Text block Block Start

Very interesting information! I never knew dandelion flowers were so useful. It is sad it is given a bad rap as a weed, We always allow them to grow in our garden and lawns in the spring so the bees have something to visit. I cut off the seeds though, so they don’t spread too much.

Suzan Ferreira February 26, 2023 - 11:03 am

I agree, Pat! Honoring what surrounds us in the natural world has many unseen benefits!

Pam March 11, 2021 - 1:47 pm

This is really awesome. I am featuring it today at Thursday Favorite Things (TFT). 🙂

Amy March 3, 2021 - 1:35 pm

This is amazing. I make dandelion jelly and sometimes wine but I have never tried the salve. This is definitely going on the list for this year. Thank you so much for sharing. 🙂

Beth Shields November 16, 2020 - 2:14 pm

What an interesting article and was surprised to read about their anti-inflammatory properties. And the difference in the beeswax – makes sense but would never have thought of that. Great teaching. And I bet its amazing!

Lisa Lombardo December 8, 2019 - 4:07 pm

I steeped some dandelions in oil this year and I want to make salve from it…thanks for sharing this on Farm Fresh Tuesdays! Have a great week!

Suzan Ferreira December 9, 2019 - 11:44 am

Thanks for reading, Lisa! Let me know how your salve comes out!

Brenda April 22, 2020 - 11:19 am

How do you store or dry dandelions for future use?

Text block Block End
Recorded information Block Start

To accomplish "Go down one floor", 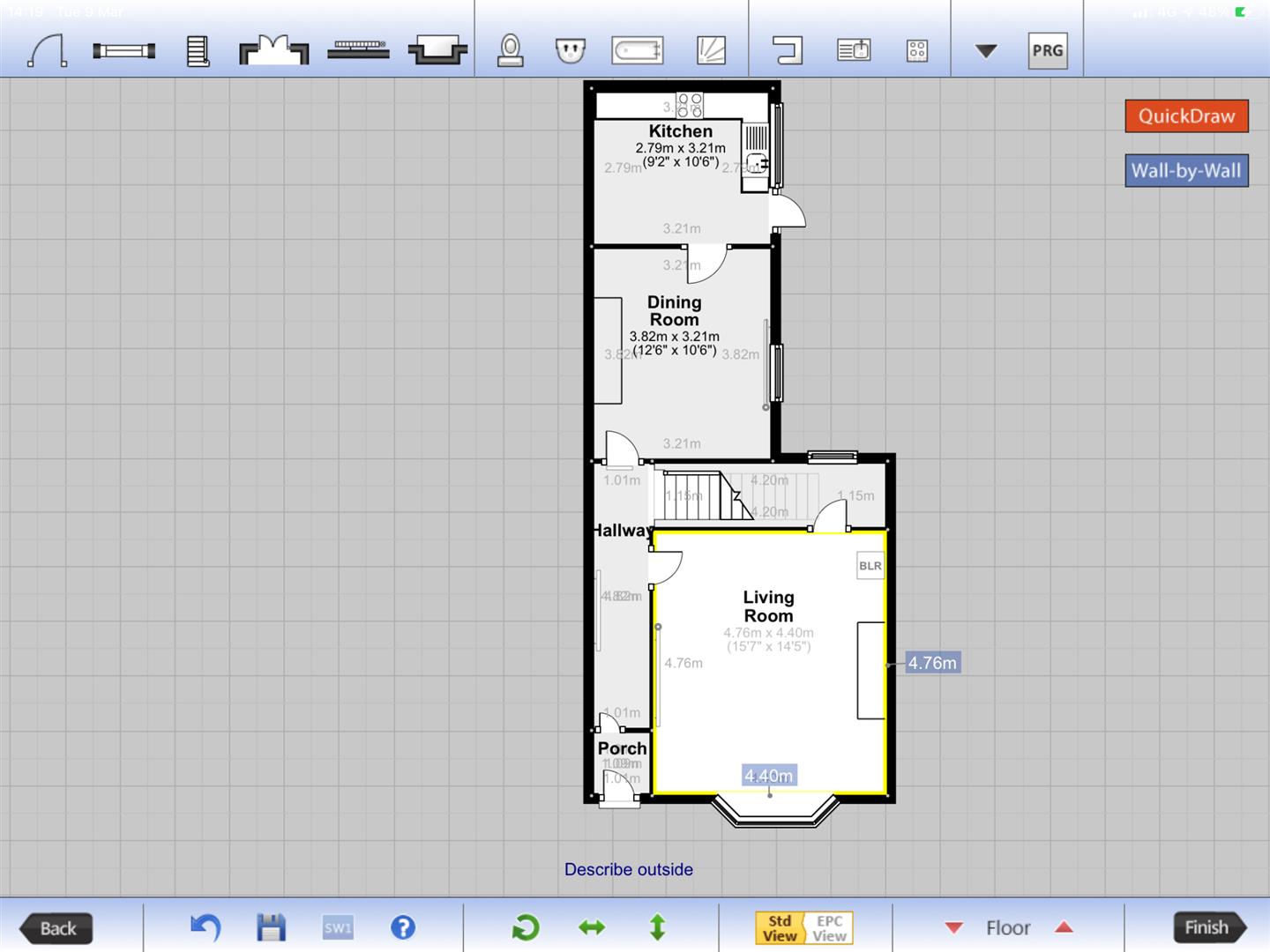I will tap(953, 927).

Recorded information Block End

▸ **Activities**:
- a) Copy out the part of the dandelion comment thread that begins at the words "Suzan Ferreira December" and stops after "for future use?".
- b) Carry on the dandelion comment thread from where it stops.

▸ **Answer set**:
- a)
Suzan Ferreira December 9, 2019 - 11:44 am

Thanks for reading, Lisa! Let me know how your salve comes out!

Brenda April 22, 2020 - 11:19 am

How do you store or dry dandelions for future use?

- b)
Suzan Ferreira April 24, 2020 - 11:16 am

To dry, I simply harvest the flower & lay them over the screen thats shown above (typically takes about a week if it’s not too humid). To store, place dried flower heads in a container in a dry dark place (I have used mason jars, plastic baggies, and even paper bags). Hope that helps!

Marilyn Lesniak December 5, 2019 - 4:43 pm

Thank you for sharing at #OverTheMoon. Pinned and shared. Have a lovely week. I hope to see you at next week’s party too! Happy Holiday!

Jane December 4, 2019 - 3:44 am

I have no idea that dandelion have many benefits to your health. I always thought of it as a weed that needs to be eradicated asap:) I told my hubby and he is surprised as well. Once again, I’ve learned something from you.

Suzan Ferreira December 4, 2019 - 11:50 am

Thank you, Jane! I’m so happy you find my posts useful!

Kris Mazy November 27, 2019 - 3:32 pm

I can not wait to try out your recipe. Our family already makes goat milk soap so this will be a great addition.

Suzan Ferreira November 29, 2019 - 12:20 pm

Hope you can give it a try. We love it, simple, easy and effective. Thanks for stopping by!